Longitudinal Perspecive

Experts by experience were involved in the design of the study, development and implementation of study protocols, monitoring the study process and enhancing follow-up procedures to follow the progress of recovery over a ten years period. Interestingly, the experts by experience involved as advisors in our study, choose personal recovery as the most important outcome variable to focus on. Therefore, we choose this to be our primary outcome variable. Personal recovery rates in schizophrenia and other psychotic disorders are currently estimated to be about 14% [11]. Although these rates are highly dependent on definitions of personal recovery, we think that studying determinants of personal recovery and developing interventions is urgently needed.

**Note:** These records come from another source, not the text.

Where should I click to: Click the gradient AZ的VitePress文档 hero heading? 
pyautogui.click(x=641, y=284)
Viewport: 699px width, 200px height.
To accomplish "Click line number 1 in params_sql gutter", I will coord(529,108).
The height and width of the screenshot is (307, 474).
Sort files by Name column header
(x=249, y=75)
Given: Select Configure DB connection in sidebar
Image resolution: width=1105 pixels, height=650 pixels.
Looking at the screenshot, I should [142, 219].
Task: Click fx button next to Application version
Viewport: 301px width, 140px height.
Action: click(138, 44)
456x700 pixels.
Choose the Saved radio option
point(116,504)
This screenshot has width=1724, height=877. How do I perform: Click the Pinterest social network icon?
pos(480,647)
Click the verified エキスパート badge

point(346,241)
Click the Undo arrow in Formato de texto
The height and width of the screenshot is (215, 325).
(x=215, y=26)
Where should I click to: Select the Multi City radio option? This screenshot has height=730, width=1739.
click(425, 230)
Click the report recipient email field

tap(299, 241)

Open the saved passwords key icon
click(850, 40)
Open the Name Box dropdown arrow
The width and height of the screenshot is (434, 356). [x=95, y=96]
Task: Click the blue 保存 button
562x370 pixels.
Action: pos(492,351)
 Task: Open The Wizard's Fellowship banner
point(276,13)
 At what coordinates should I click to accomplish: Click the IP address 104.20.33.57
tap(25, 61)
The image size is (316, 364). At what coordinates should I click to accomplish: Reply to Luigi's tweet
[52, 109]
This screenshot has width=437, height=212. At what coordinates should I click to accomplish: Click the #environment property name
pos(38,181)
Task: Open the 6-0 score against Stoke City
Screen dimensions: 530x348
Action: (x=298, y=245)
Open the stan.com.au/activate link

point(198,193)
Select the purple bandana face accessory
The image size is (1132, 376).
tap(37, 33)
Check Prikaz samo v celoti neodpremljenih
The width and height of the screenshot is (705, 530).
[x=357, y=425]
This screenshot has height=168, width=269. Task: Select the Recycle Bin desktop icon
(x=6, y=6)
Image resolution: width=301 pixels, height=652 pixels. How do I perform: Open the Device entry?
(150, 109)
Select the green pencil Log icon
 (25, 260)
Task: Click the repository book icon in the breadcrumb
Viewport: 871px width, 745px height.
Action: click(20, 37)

Using a longitudinal design enables us to disentangle time- dependent relationships between the dimensions of recovery and to discover subgroups. Symptomatic recovery, for example may be beneficial for some patients to gradually retrieve executive functioning and have the ability to pick up old or new skills, improve daily functioning and restore their quality of life. For others, social roles like being a family member, neighbor or co-worker could first be restored, and as a consequence psychotic symptoms may decrease. Societal recovery may be a step by step development which, when successful, provides grounds for functional and symptomatic recovery. Personal recovery from a psychotic disorder can occur, either without or with psychiatric symptoms being present [12,13]. Individual experiences of hope and empowerment can be evoked by functional and societal recovery, or be its catalysator. Relevant associations will help develop tailored interventions to improve recovery rates.

Conclusion

Personal recovery rates in schizophrenia and other psychotic disorders should be higher, especially since mental health services are increasingly assessed against clear outcomes. Whitley & Drake argued that future research “may help in the reconfiguration of mental health services so that they become truly recovery oriented and person centered”. About a decade later that plea still stands. Consensus is growing that recovery in severely ill patients is a multidimensional concept and requires a longitudinal perspective. However, convergence of ideas in pursuit of an overarching view and the development of practical interventions is slow. Future studies should focus on the longitudinal interplay of different dimensions and determinants to facilitate the process of recovery.